* [Activity] A faithful copy of the entries is needed, one that leaves out the pictures.

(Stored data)
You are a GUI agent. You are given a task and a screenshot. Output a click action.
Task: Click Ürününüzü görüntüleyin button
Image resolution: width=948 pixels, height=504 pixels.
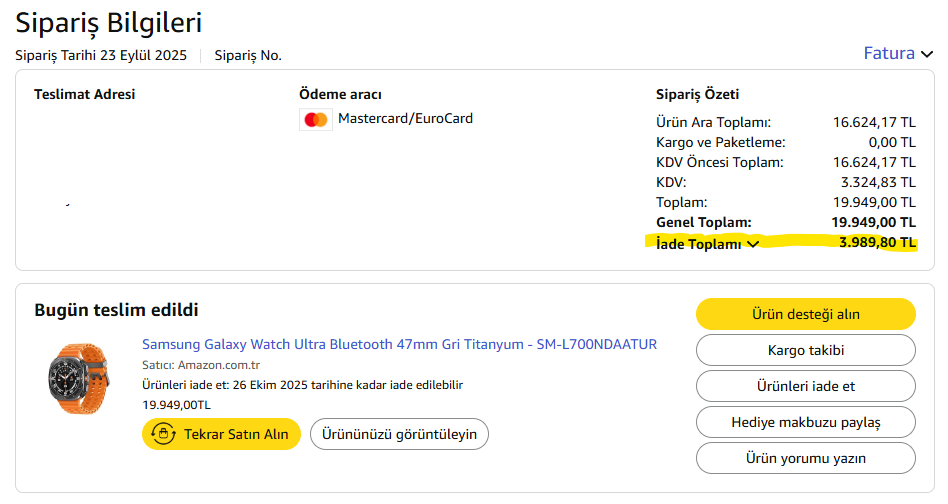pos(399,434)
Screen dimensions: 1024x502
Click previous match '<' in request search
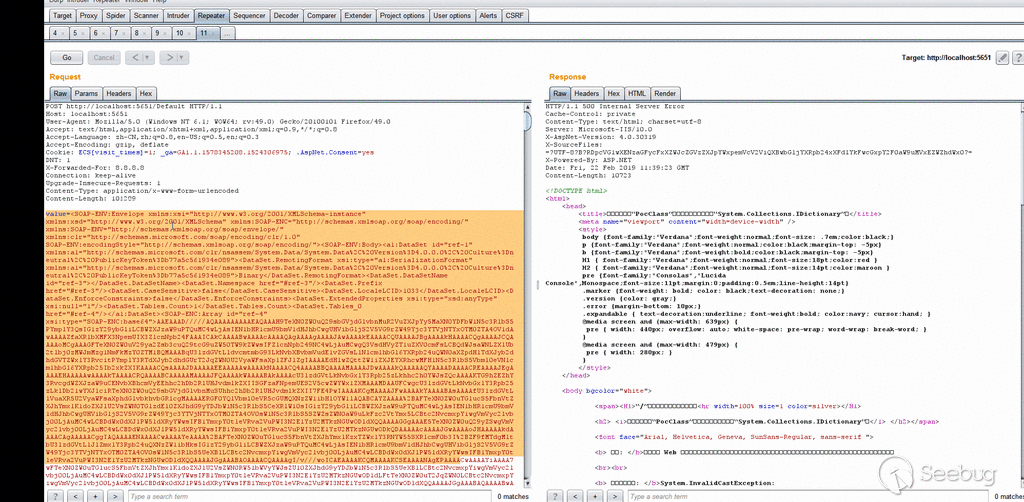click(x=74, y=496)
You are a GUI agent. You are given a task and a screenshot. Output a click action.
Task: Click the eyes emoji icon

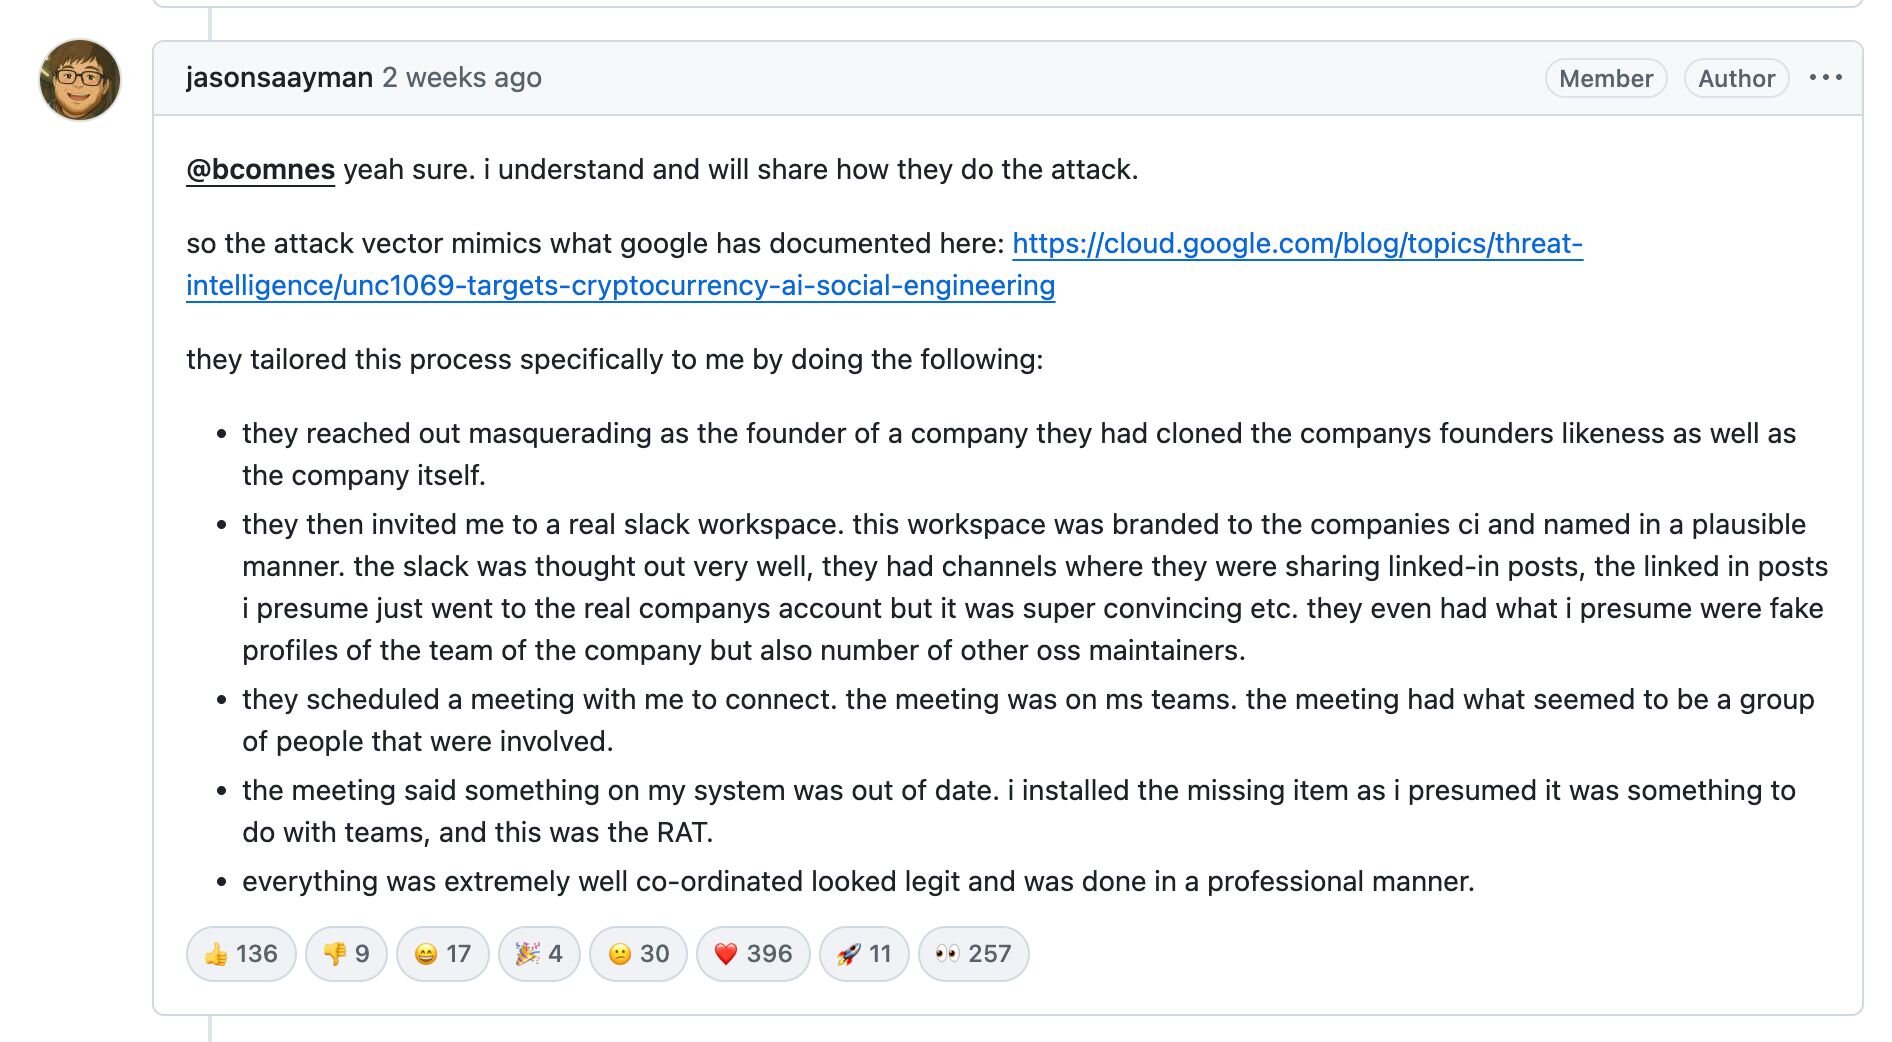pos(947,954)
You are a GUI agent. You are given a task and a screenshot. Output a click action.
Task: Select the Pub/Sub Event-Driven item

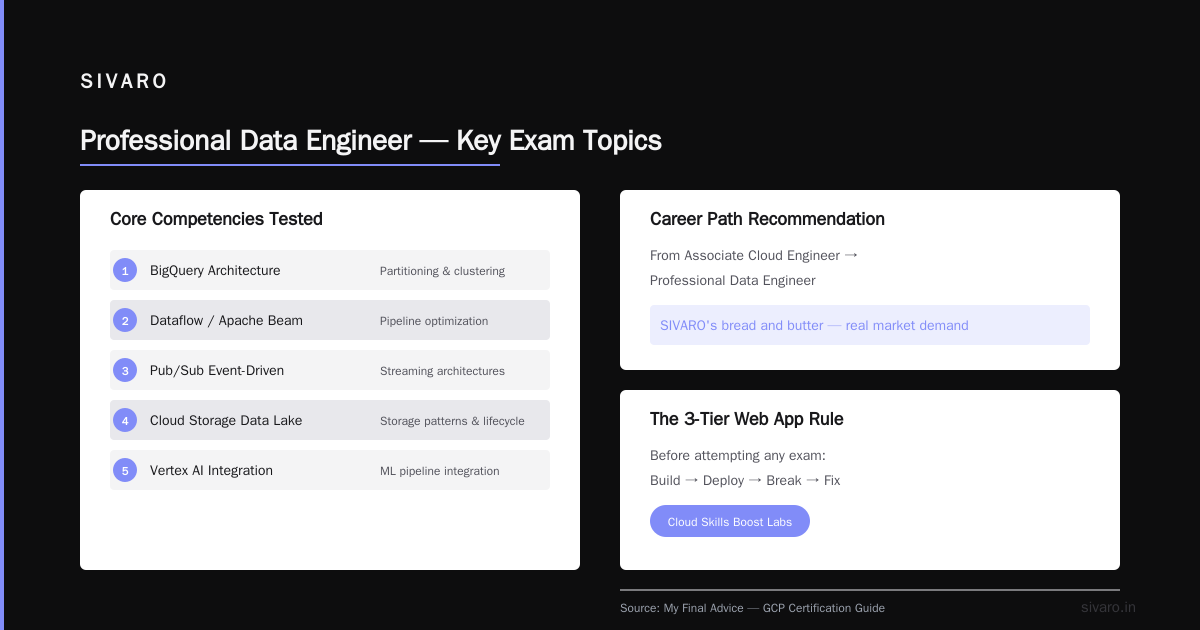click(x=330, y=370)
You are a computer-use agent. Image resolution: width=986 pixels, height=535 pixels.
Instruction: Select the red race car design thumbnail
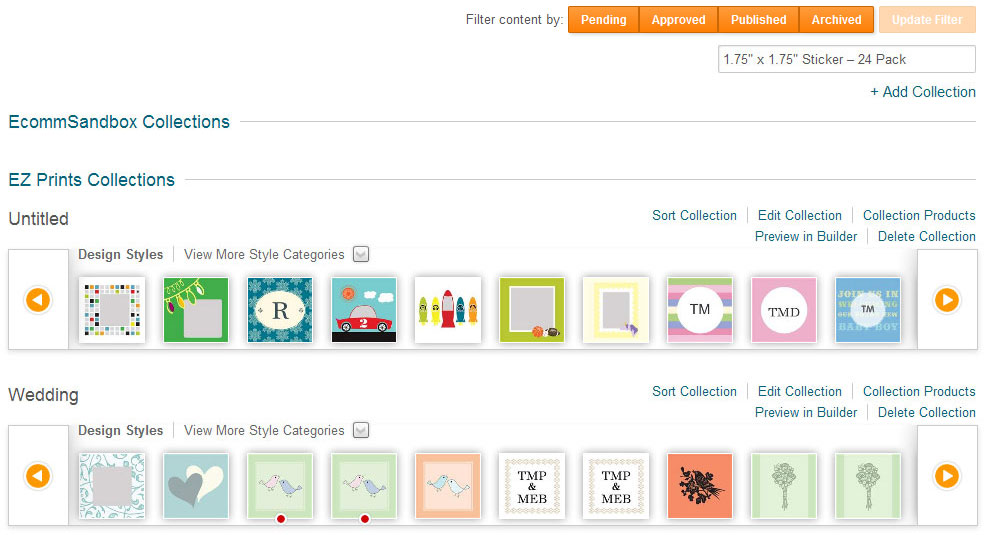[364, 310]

* [Exercise answer]
You are a GUI agent. You are given a task and a screenshot. Output a click action.
Task: Click Ürününüzü görüntüleyin button
Image resolution: width=948 pixels, height=504 pixels.
pos(399,434)
Screen dimensions: 1024x502
Click previous match '<' in request search
click(x=74, y=496)
You are a GUI agent. You are given a task and a screenshot. Output a click action.
Task: Click the eyes emoji icon

pos(947,954)
You are a GUI agent. You are given a task and a screenshot. Output a click action.
Task: Select the Pub/Sub Event-Driven item

click(x=330, y=370)
You are a computer-use agent. Image resolution: width=986 pixels, height=535 pixels.
Instruction: Select the red race car design thumbnail
[364, 310]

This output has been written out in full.